AI Skills Drive Salary Premiums and Hikes in India

According to EY India's Future of Pay 2025-26 report, Corporate India is projected to give an average salary increase of 9.1% in 2026 (reported by Economic Times and Financial Express). The report projects Global Capability Centres (GCCs) to lead pay growth with 10.4% increments, while financial services and e-commerce are forecast at 10.0% and 9.9% respectively (per EY, reported by Economic Times). The EY report finds that roles in generative AI, machine learning and advanced analytics attract base-pay premiums of 30-40% (reported by Financial Express and Economic Times). Abhishek Sen, Partner at EY India, said "The future of pay is no longer just about the size of annual increments but about identifying the right skills to reward and balancing competitiveness with long-term sustainability," (Economic Times). Editorial analysis: For practitioners, significant skill premiums for AI and adjacent cloud/security capabilities will raise the commercial value of targeted upskilling and make skills-based pay frameworks more relevant.
What happened
According to EY India's "Future of Pay 2025-26" report, reported by Economic Times and Financial Express, Corporate India is projected to give an average salary increase of 9.1% in 2026. The report projects Global Capability Centres (GCCs) to lead with expected increments of 10.4%, while financial services and e-commerce are forecast at 10.0% and 9.9% respectively (Economic Times; Financial Express). The EY report states that roles in generative AI, machine learning and advanced analytics attract base-pay premiums of 30-40% or more, particularly in technology firms and GCCs (Financial Express; Economic Times). The report also records a decline in overall attrition to 16.4% in 2025 from 17.5% in 2024, with voluntary exits remaining dominant (Economic Times). Abhishek Sen, Partner and Leader, Total Rewards, HR Technology and Learning at EY India, is quoted in Economic Times saying, "The future of pay is no longer just about the size of annual increments but about identifying the right skills to reward and balancing competitiveness with long-term sustainability."
Editorial analysis - technical context
The reported 30-40% premiums for AI, ML and advanced analytics reflect market-level wage adjustments for scarce technical skills rather than a single employer decision. Industry-pattern observations: market mechanisms that tie pay to discrete capabilities tend to produce steeper premiums when supply is limited and demand grows rapidly. For practitioners, that pattern typically increases competition for talent with deep ML engineering, model-deployment, MLOps and data-engineering skills, and it raises the commercial return on focused reskilling programs.
Context and significance
Industry context
The EY report frames a broader shift from role-based to skills-based compensation, with nearly half of surveyed organisations moving toward skill-linked pay structures (Economic Times). Reporting also highlights a rise in variable pay as a share of compensation, with average variable pay at 16.1% of fixed salary in 2025 and leadership-variable components higher (Financial Express). Together, these signals suggest pay design is increasingly calibrated to measurable contributions and scarce capabilities rather than tenure alone. For data teams and hiring managers, this means hiring and retention conversations will more often invoke specific capability premiums and shorter review cycles for high-demand skills.
What to watch
- •Watch how employers operationalise skills-based frameworks: indicators include more frequent market-price reviews, role-to-skill mapping in HR systems, and tiered premiums for advanced versus foundational skills. Industry context: organisations that have moved to skills-based pay tend to increase review cadence for emerging digital capabilities.
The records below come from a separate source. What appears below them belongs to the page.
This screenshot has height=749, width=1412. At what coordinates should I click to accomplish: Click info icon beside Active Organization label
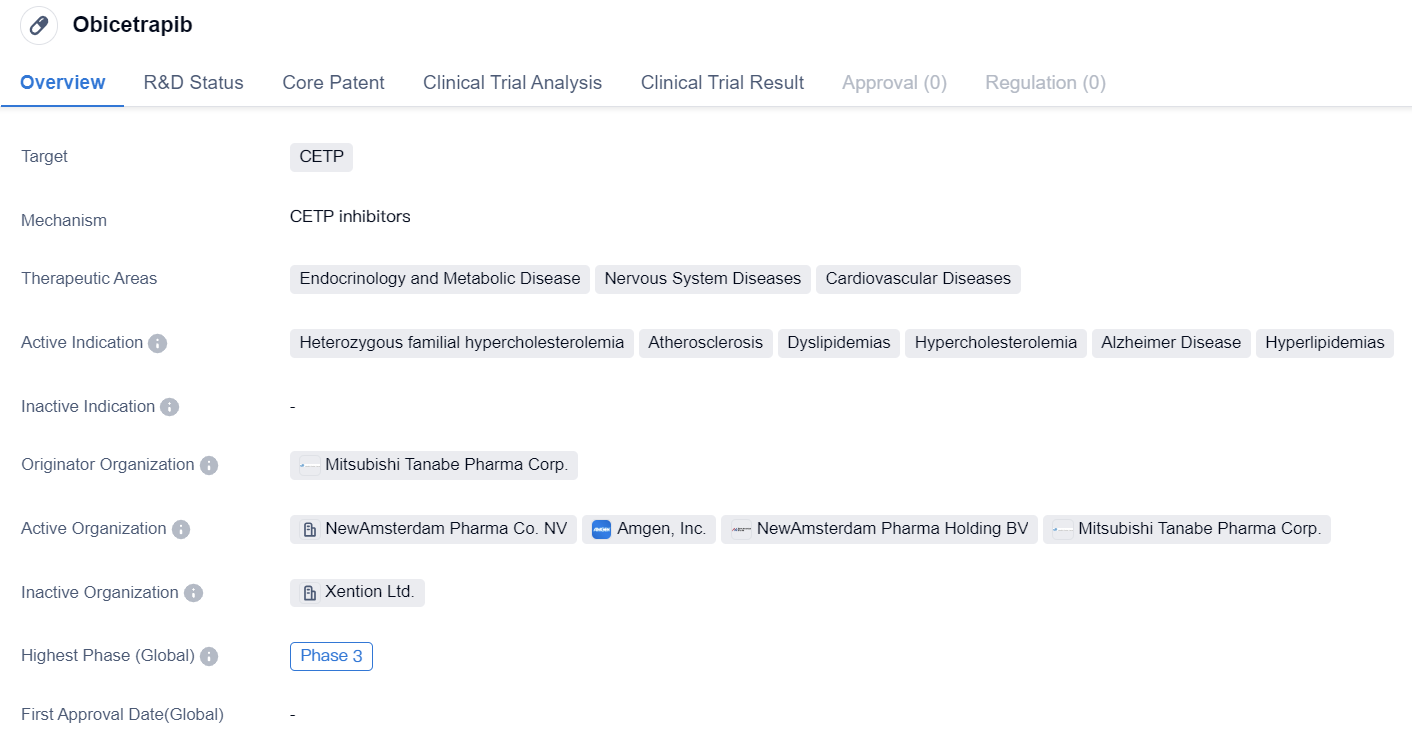tap(181, 529)
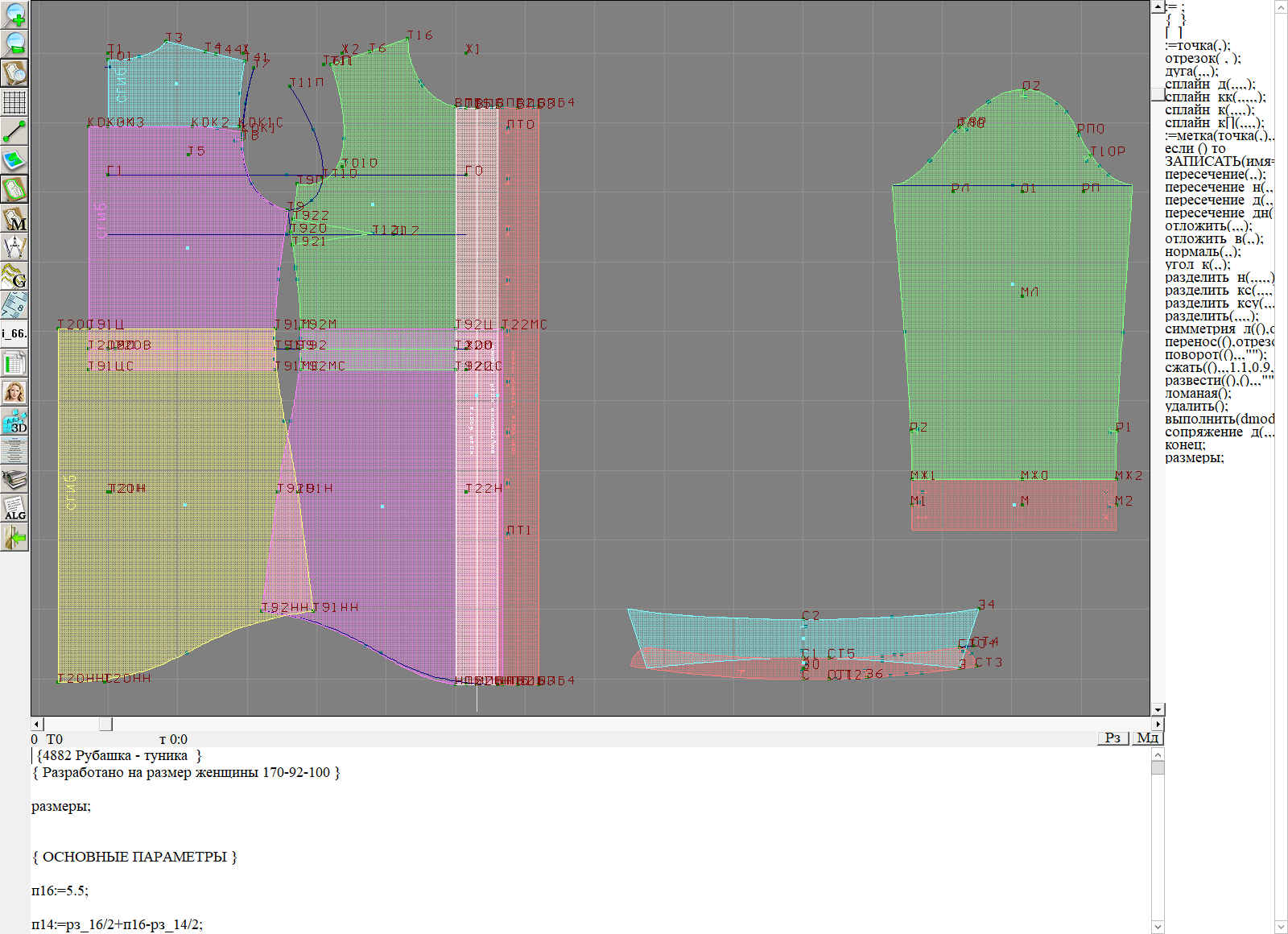This screenshot has height=934, width=1288.
Task: Toggle the green-outlined pattern pieces view
Action: click(x=14, y=190)
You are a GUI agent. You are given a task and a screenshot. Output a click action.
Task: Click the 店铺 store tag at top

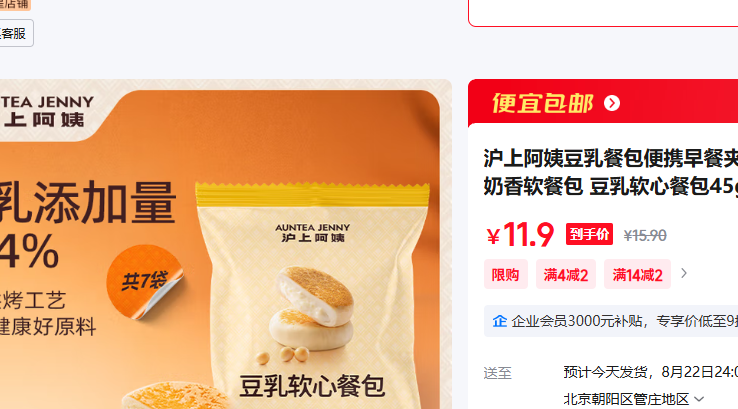[x=14, y=5]
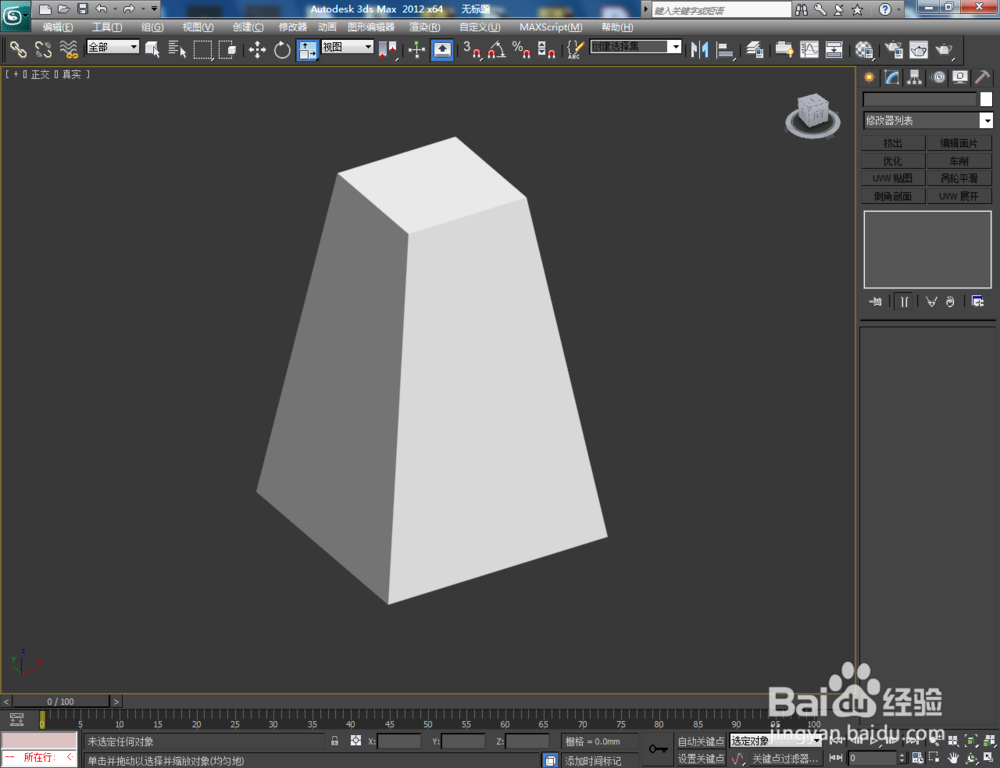The width and height of the screenshot is (1000, 768).
Task: Apply the 车削 lathe modifier button
Action: (958, 161)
- •Monitor attrition trends by sector: the report notes 14.1% attrition at GCCs versus 24% in financial services (Economic Times), a differential that may affect where companies source AI talent.
- •Track compensation banding for adjacent capabilities such as cloud, cybersecurity and hybrid business-technology roles; the report flags double-digit premiums for hybrid skills (Financial Express).
Implications for practitioners
For practitioners: rising premiums put a valuation on time invested in advanced ML and generative-AI competencies. Teams evaluating hiring, upskilling or internal mobility programs should treat reported premiums as market signals that influence candidate salary expectations and internal equity conversations. Industry observers should also watch how organisations reconcile increased variable pay and ESG-linked incentives with skill-premium frameworks.
All high-stakes numbers, sector projections and direct quotes in this summary are taken from EY India's "Future of Pay 2025-26" report as reported by Economic Times and Financial Express.
Scoring Rationale
The story matters to practitioners because it quantifies market premiums for AI and adjacent skills, shaping salary expectations, hiring strategy and upskilling ROI. It is notable but not a frontier technical release, hence a mid-high impact score.